Greta Van Fleet has that sound. It is the sound of the blues born in the Mississippi delta, co-opted by heavy metal progenitors Led Zeppelin, and reclaimed by 21st century alt-rocker Jack White. Maybe there is something else in that water as, like White, the three brothers fronting GVF are Michigan-bred and drawing from a similar well of influence. They have the customary pitched-high vocals, funky, overdriven guitar, and a rhythm section wielding some freshly forged hammers of the gods. Even in the packed crowd, a few days ahead of Halloween, was a dark-haired fan dressed in a candy-apple red T-shirt and pants: a White Stripes-era Jack White look-alike here for a look.
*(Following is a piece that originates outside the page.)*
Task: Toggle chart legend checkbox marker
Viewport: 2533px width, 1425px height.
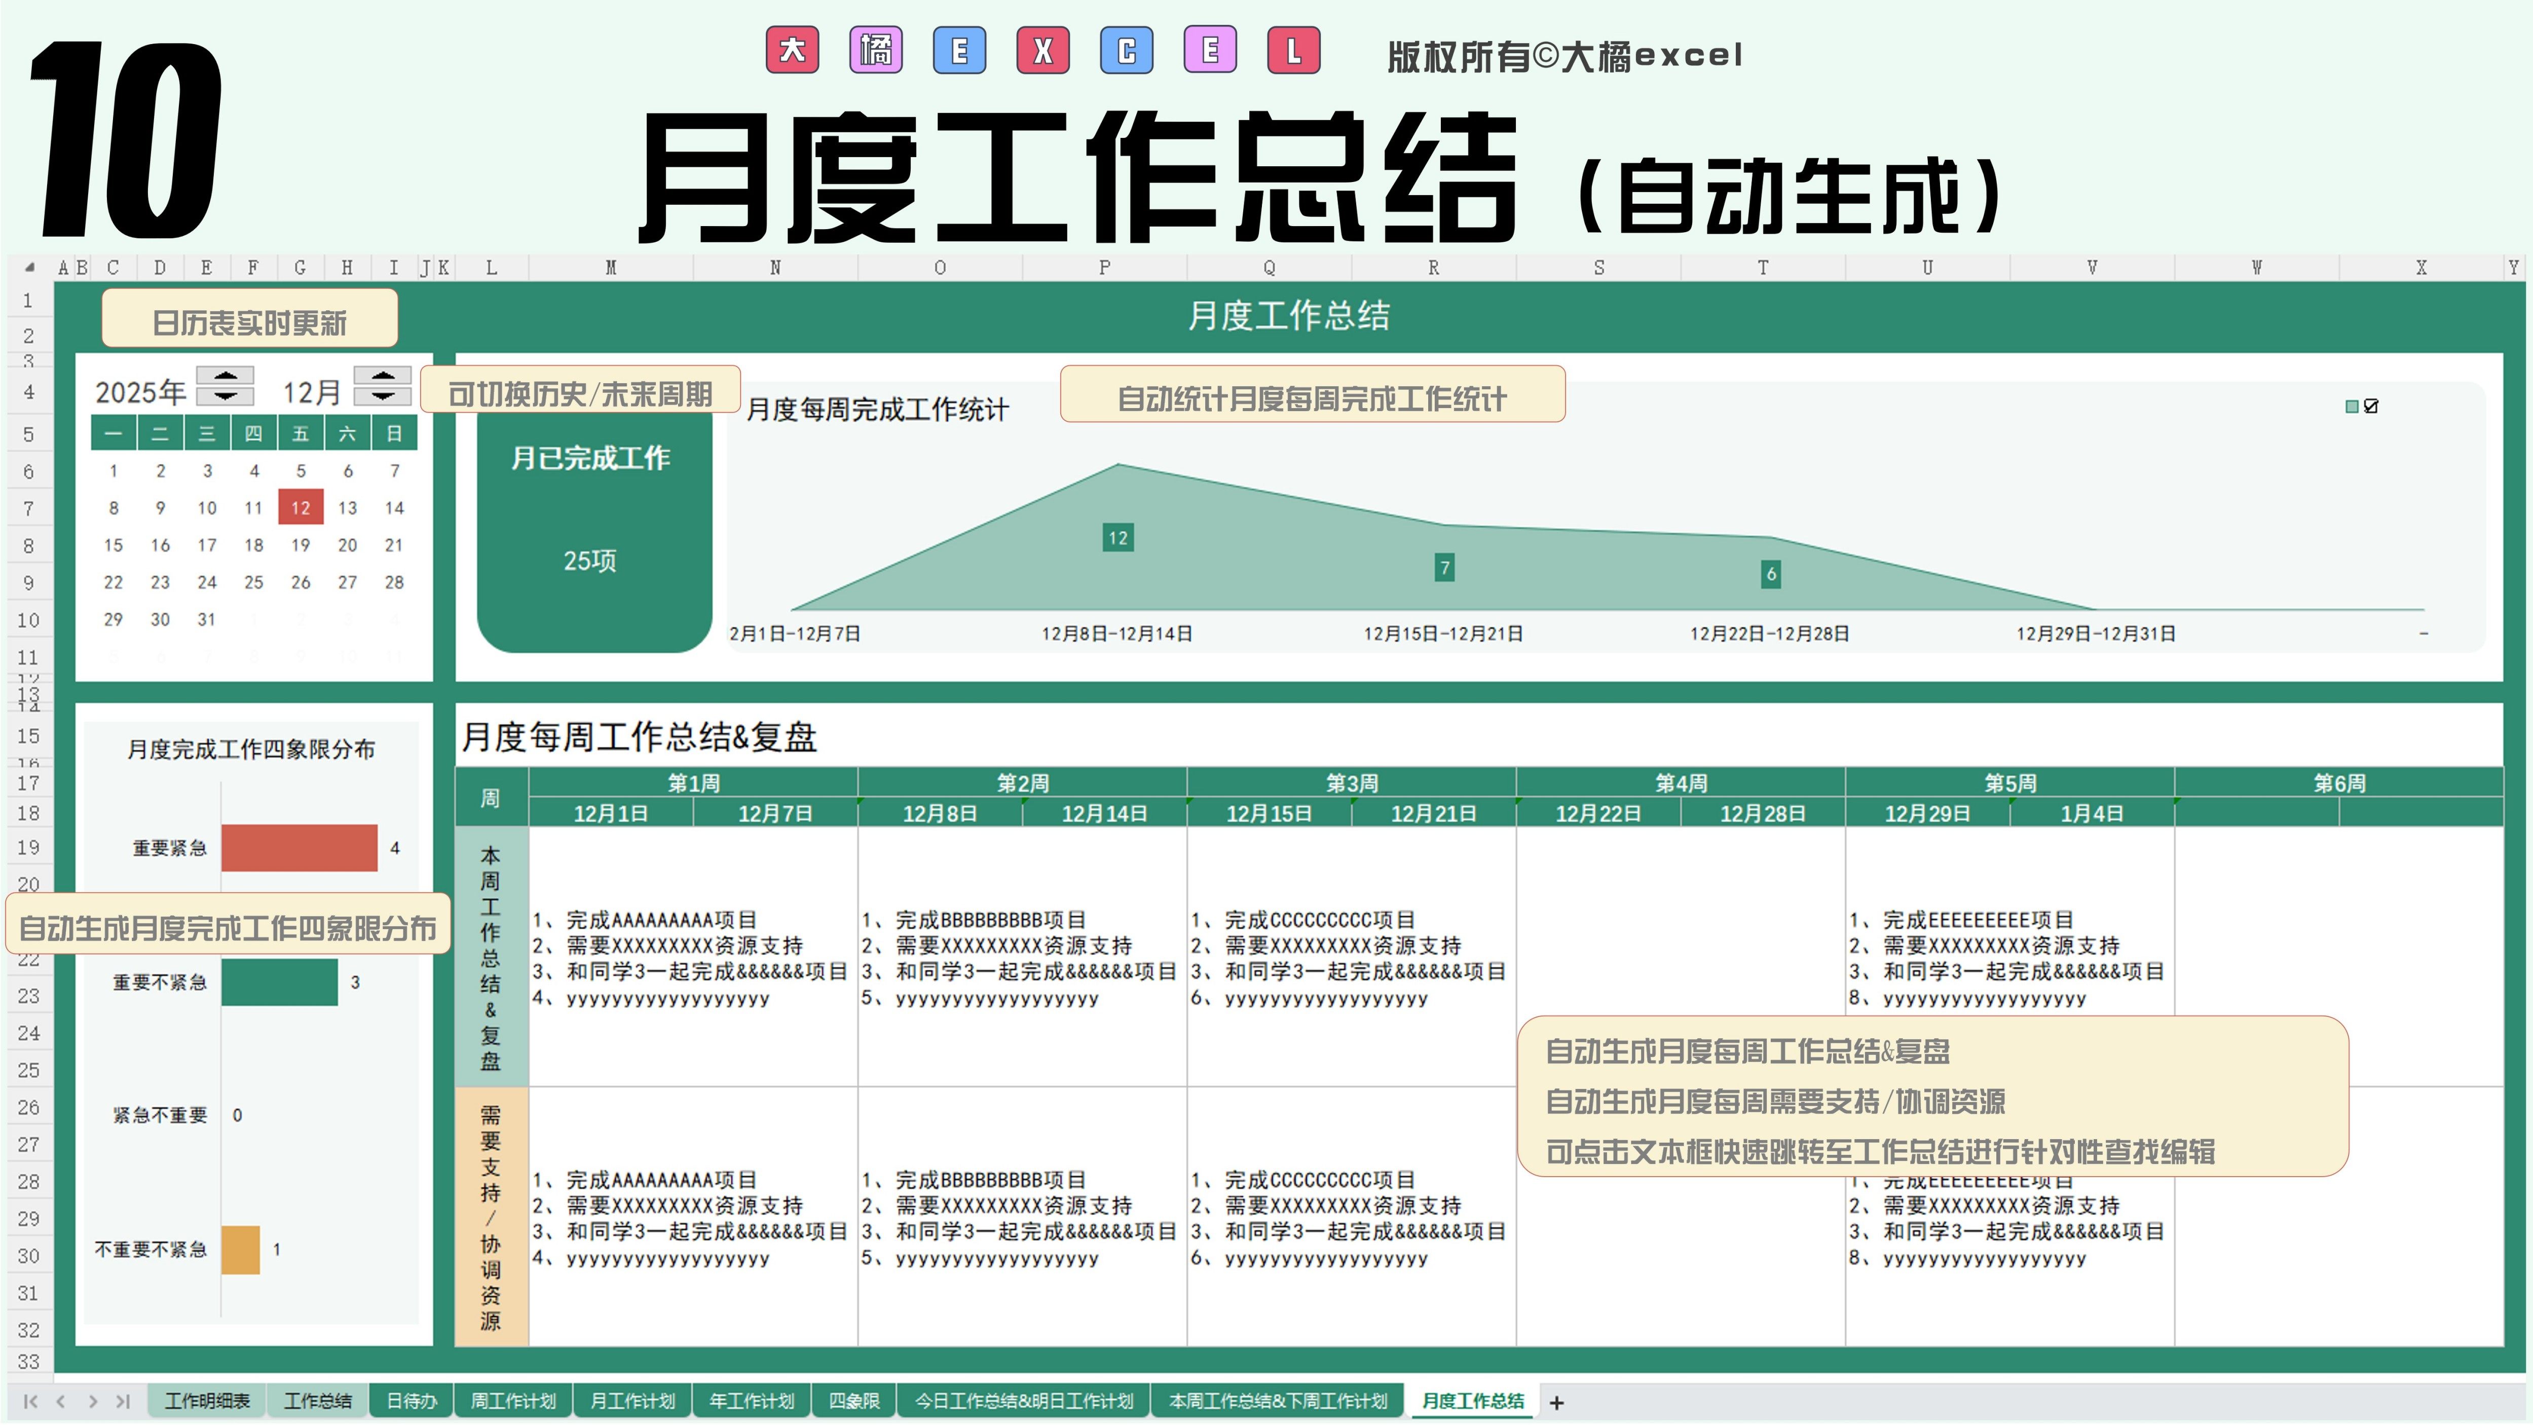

This, and a rapidly spreading almighty social media buzz, resulted in two Troubadour shows- a Sunday and Monday, no less- and a remainder of their tour that completely sold-out. It’s a lot for the most seasoned of bands to live up to, let alone these three Kiszka siblings, all 21 years-old or under. Despite only one official studio release- their chart-topping 4-song EP, Black Smoke Rising, and live YouTube clips gone viral- Greta Van Fleet’s appearance seemed more victory party than proving ground. There were screams from the audience at the mere sight of the quartet entering from the club’s backdoor and bounding up the stairs to the green room. And more screams as they took the stage, including the first of many from singer Josh Kiszka, just to let everyone know he was ready to rock.
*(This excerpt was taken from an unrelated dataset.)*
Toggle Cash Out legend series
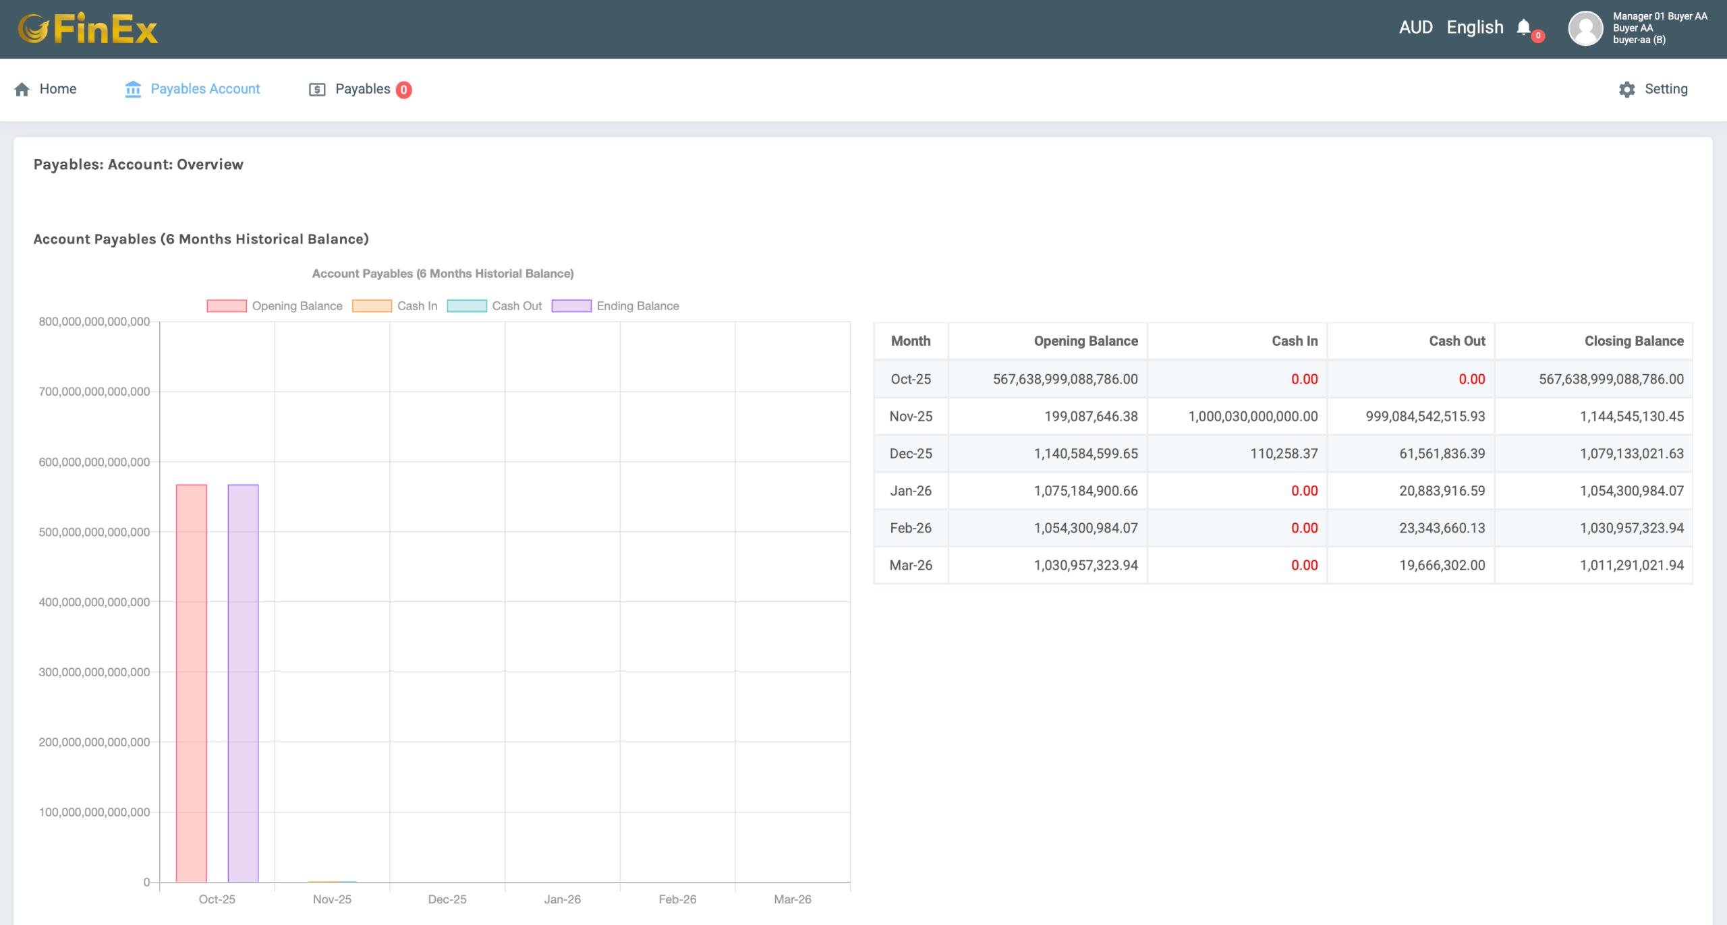Screen dimensions: 1727x925 tap(494, 306)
The hour-plus set started at nine o’clock, feeling a little like a showcase for local industry reps and rock radio titan KROQ, whose banners hung from the balcony. An early take on the title track loosened any nerves the quartet may have had. Flanked by twin Jake on guitar and younger brother Sam on bass and organ, Josh smiled all night, twirling his fingers as he hit the upper-register notes with apparent ease, sounding not unlike Heart’s Ann Wilson, or snapping his hips to the ricochets of snare drum cracks. Jake’s terrific guitar work, cranked up and crunchy, alternated between power-chord prowess and ringing passages of notes, bluesy and grinding, dropping in subtler colors on acoustic and bottleneck slide.
As impressive as the twins are in their respective roles, it is Sam’s bass and organ contributions, spurred by the rolling thunder of drummer Danny Wagner, that gird the ambitiously heavy repertoire. Holding a pocket as well as both harmony and lead bass lines, Sam, in a raccoon hat that quickly got too hot to hold on his head, is the group’s unflinching anchor. With an abundance of songs that play to the drama of arena rock as much as the unvarnished honesty of electric blues, his versatility is essential in providing both foundation and fuel. There’s no question Josh can hit the BIG notes, as he does in each and every song, but some of the show’s highlights were when he pulled back, letting his very talented band of brothers (and Wagner) drive the rig.
Greta Van Fleet encored with the first two songs from the EP: “Highway Tune” and “Safari Song.” On the choruses, the capacity crowd sang along in full-throated wail. This was the snapshot that provokes the question: Is this the freeze-frame moment just before Greta Van Fleet become rock stars; when a sold-out club show at the Troubadour was just the beginning?